She actually ran out of the park toward the street; then stood for an endless five minutes, waiting for the Medfield car. "Perhaps I can make her let me bring Jacky home with me!" she said—which showed to what heights beyond common sense she had risen.

At the little house on Maple Street she rang the bell, though she had a crazy impulse to bang upon the door to hurry Lily! But she rang, and rang again, before she heard a child's voice: "Maw. Somebody at the door."

"Well, go open it, can't you?"

She heard little scuffing steps on the oilcloth in the hall; then the door opened, and Jacky stood there. He fixed his blue, impersonal eyes upon her, and waited.

"Is your mother in?" Eleanor said, breathlessly.

"Yes, ma'am," said Jacky.

"Who is it?" Lily called to him; she was somewhere in the back of the house, and Eleanor could hear the clatter of dishes being gathered up from an unseen supper table. Jacky, unable to answer his mother's question, was calmly silent.

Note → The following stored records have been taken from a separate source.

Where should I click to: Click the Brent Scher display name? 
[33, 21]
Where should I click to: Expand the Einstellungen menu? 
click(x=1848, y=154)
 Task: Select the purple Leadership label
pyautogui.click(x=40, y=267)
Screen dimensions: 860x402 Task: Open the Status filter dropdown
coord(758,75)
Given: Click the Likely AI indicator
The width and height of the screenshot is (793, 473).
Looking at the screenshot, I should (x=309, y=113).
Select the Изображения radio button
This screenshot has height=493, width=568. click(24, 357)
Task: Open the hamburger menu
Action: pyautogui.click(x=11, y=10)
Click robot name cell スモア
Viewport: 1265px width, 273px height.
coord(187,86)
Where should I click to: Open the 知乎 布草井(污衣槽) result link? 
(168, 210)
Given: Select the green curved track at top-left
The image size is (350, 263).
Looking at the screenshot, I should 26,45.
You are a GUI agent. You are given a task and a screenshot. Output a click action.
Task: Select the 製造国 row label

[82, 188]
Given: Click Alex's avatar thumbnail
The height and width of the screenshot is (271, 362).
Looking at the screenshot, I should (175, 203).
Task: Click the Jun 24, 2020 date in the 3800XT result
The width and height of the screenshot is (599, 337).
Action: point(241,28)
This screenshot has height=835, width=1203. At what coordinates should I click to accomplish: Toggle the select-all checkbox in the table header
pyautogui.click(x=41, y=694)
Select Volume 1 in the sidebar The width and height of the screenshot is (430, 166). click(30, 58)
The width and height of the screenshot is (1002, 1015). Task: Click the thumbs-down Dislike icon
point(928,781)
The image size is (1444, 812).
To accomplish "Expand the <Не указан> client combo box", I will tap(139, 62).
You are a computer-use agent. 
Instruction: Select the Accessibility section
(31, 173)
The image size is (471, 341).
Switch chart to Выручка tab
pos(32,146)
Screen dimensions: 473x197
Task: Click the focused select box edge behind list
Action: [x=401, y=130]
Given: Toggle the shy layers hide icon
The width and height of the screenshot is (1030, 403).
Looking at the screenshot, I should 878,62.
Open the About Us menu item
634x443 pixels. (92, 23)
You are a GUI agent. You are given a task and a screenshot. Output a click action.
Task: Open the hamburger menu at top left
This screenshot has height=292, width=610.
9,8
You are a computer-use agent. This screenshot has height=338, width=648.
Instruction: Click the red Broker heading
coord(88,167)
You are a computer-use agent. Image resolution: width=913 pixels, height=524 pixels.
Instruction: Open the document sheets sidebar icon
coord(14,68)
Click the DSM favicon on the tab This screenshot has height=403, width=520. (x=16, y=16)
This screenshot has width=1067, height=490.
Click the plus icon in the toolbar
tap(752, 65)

"My land! That child's a reg'lar dummy! Jacky, who is it?"

"I do' know," Jacky called back.

"I am Mrs. Curtis," Eleanor said; "I want to see your mother."

"She says," Jacky called—then paused, because it occurred to him to hang on to the door knob and swing back and forth, his heels scraping over the oilcloth; "she says," said Jacky, "she's Mrs. Curtis."

The noise of the dishes stopped short. In the dining room Lily stood stock-still; "My God!" she said. Then her eyes narrowed and her jaw set; she whipped off her apron and turned down her sleeves; she had made up her mind: "I'll lie it through."

She came out in the hall, which was scented with rose geraniums and reeked with the smell of bacon fat, and said, with mincing politeness, "Were you wishing to see me?"

"Yes," Eleanor said.

"Step right in," said Lily, opening the parlor door. "Won't you be seated?" Then she struck a match on the sole of her shoe, lit the gas, blew out the match, and turned to look at her visitor. She put her hand over her mouth and gasped. Under her breath she said, "His mother!"

"Mrs. Dale," Eleanor began—

"Well, there!" said Lily, pleasantly (but she was pale); "I guess you have the advantage of me. What did you say your name was?"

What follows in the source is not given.